If you do get an answer like “fine”, then ask the question again. Research by Time to Change showed that three in four people will say they’re fine even when they’re not, so it’s always worth asking twice. Simply asking again, with interest, could lead to your employee disclosing an issue they would otherwise have kept hidden.
After you ask any question, make sure you’re actively listening to the answer. This doesn’t just mean hearing what someone has to say – it means understanding things from their point of view. This will help your employee feel validated, heard, and understood. It will also enable you to see their situation from a more empathetic viewpoint.
Your people also need to feel that they can talk to you in complete confidentiality, and without the risk of their career being harmed. Make it clear that anything said stays between you and them and will not affect how they are viewed within the workplace.
However, confidentiality has its limits, which are reached when a person is at risk of harming themselves. This might feel like something that can never happen, but our data revels that around one in 12 employees are currently experiencing thoughts of suicide or self-harm.

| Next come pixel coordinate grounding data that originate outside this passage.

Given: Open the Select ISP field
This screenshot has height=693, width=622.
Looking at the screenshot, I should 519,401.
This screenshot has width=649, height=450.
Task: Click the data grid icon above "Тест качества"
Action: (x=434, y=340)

Finally, it’s important to acknowledge your own support boundaries. If your employee tells you that they are struggling, you’re not expected to have all the answers. So, don’t worry about giving advice on areas that you’re not qualified to assist with. Instead, direct your energy into listening to your employee, supporting them, and if necessary, encouraging them to seek more qualified help. There are many services you can signpost on to, like your organisation’s internal wellbeing offering. If you feel they need external help, then recommend support from therapy services or charities.
Showing you care will go a long way
Leading a conversation about mental health can be daunting but doing so effectively could be life-changing for one of your employees. Staff appraisals are a great chance to show your colleagues that you care, you’re there for them and you want to help. Take that opportunity.